→ Given information:
--

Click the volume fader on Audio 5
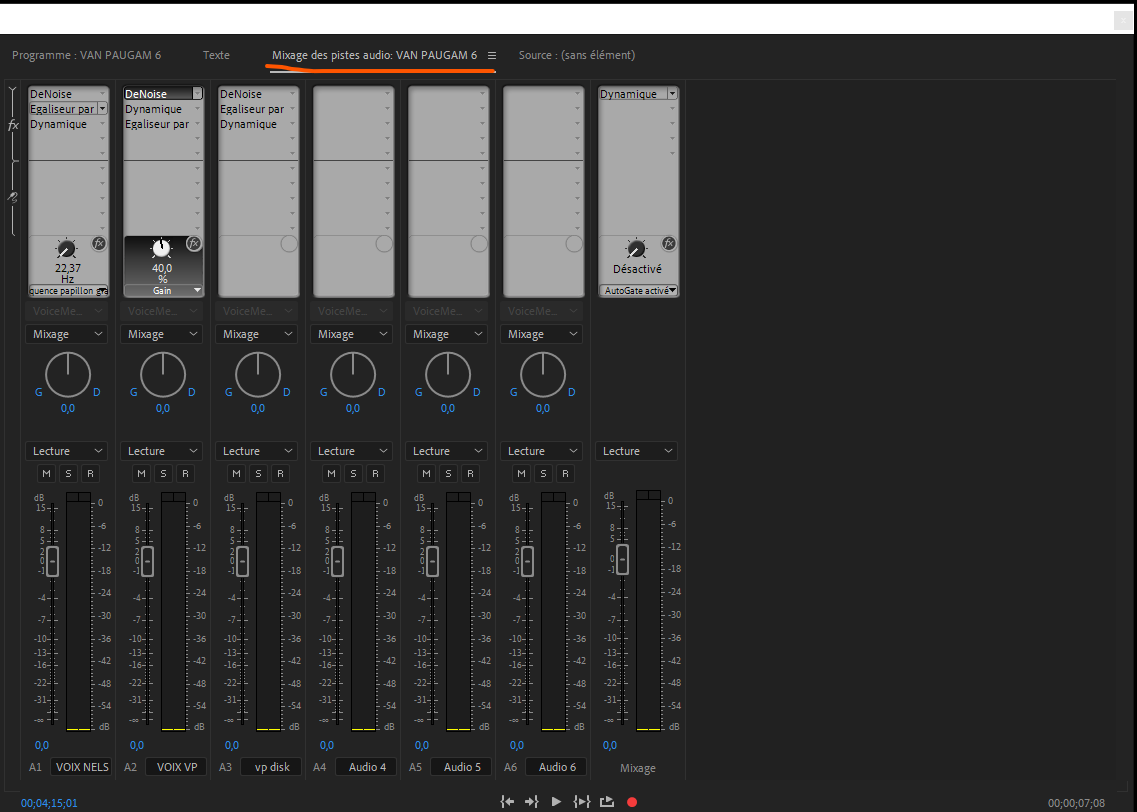Screen dimensions: 1137x812 [x=433, y=560]
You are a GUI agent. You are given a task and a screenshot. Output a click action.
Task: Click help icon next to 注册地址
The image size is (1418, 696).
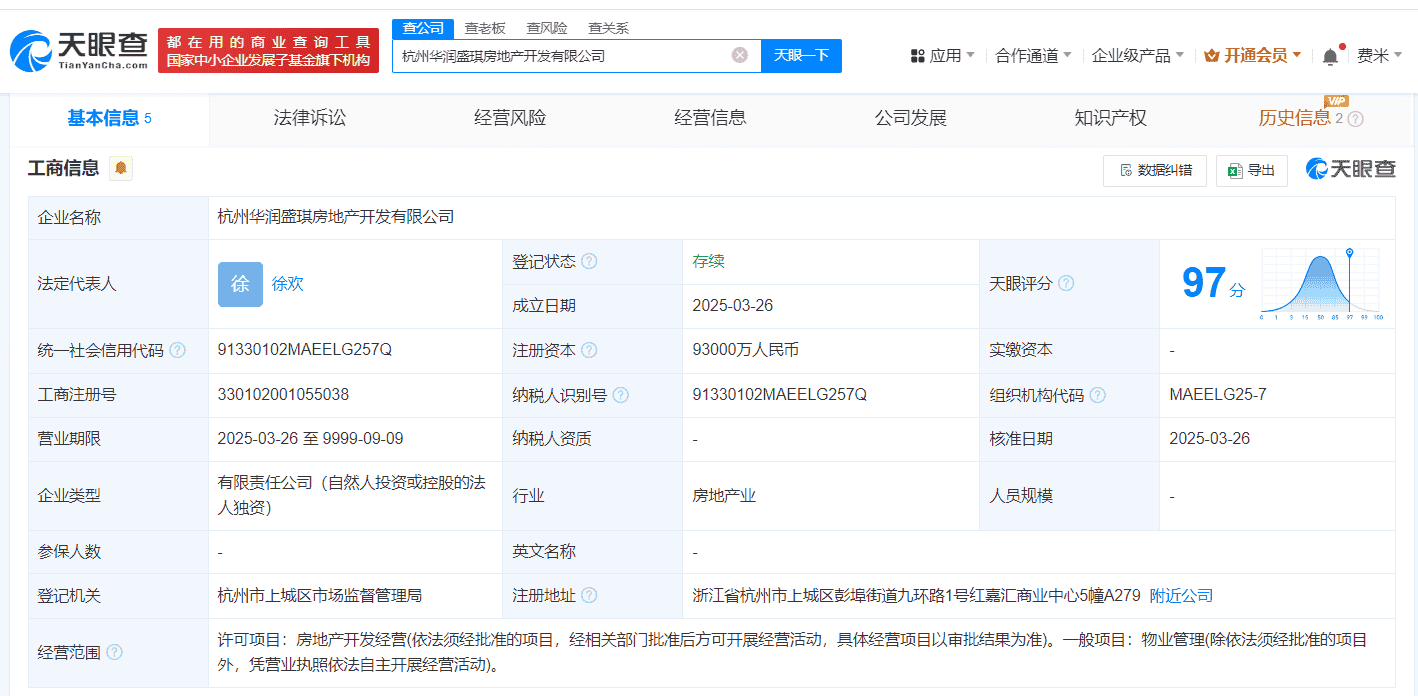589,595
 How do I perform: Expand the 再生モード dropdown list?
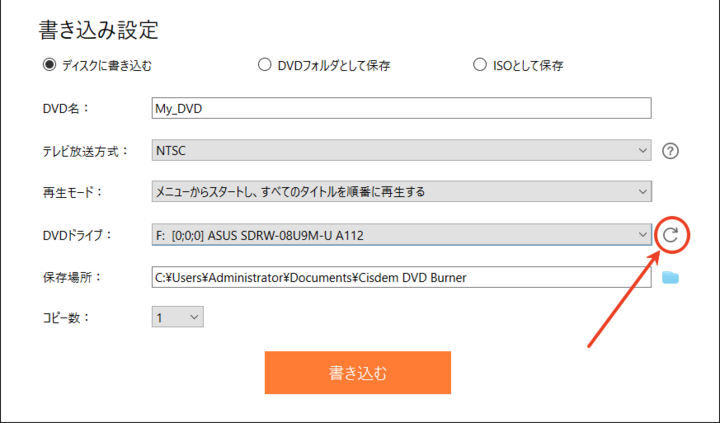click(400, 192)
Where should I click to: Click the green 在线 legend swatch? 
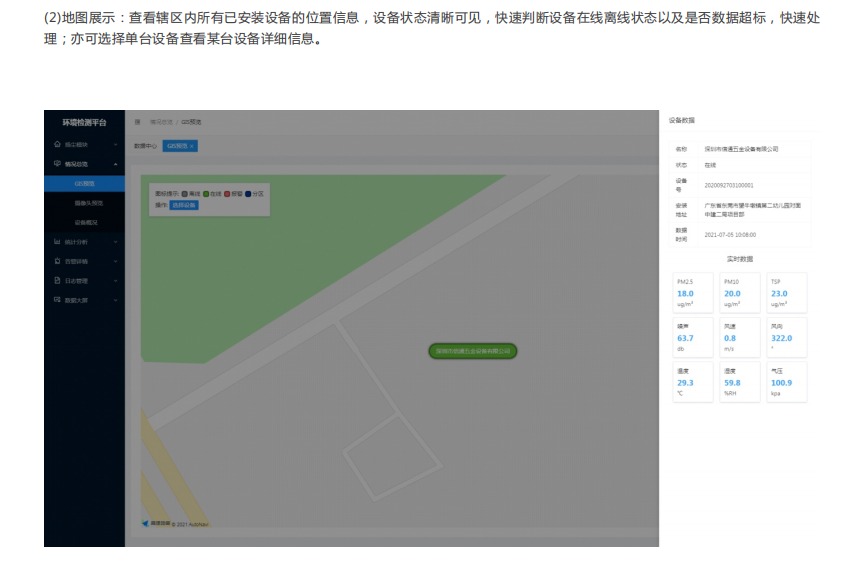pyautogui.click(x=206, y=193)
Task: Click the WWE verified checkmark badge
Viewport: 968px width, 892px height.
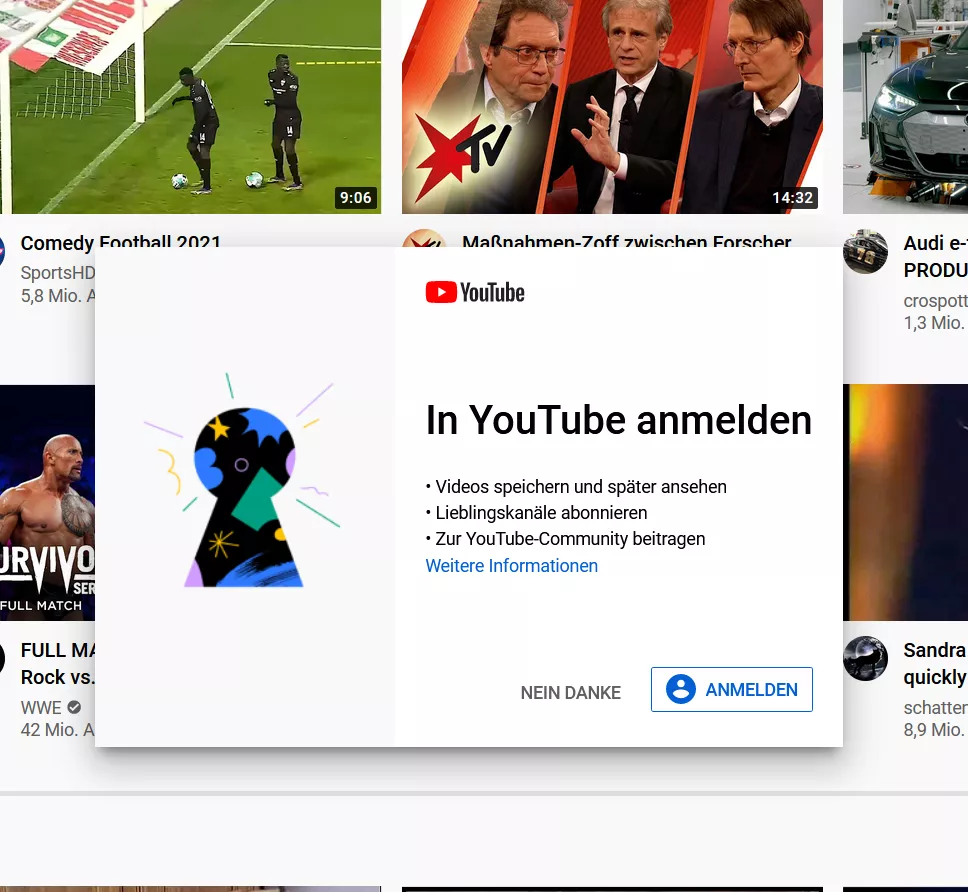Action: click(74, 707)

--

→ The problem: Reproduce the material exactly; omit the pictures.

→ Solution below:
Click the volume fader on Audio 5
Screen dimensions: 1137x812 [x=433, y=560]
You are a GUI agent. You are given a task and a screenshot. Output a click action.
Task: Click help icon next to 注册地址
The image size is (1418, 696).
589,595
 How do I perform: Expand the 再生モード dropdown list?
click(400, 192)
Where should I click to: Click the green 在线 legend swatch? 
pyautogui.click(x=206, y=193)
Task: Click the WWE verified checkmark badge
Viewport: 968px width, 892px height.
Action: click(74, 707)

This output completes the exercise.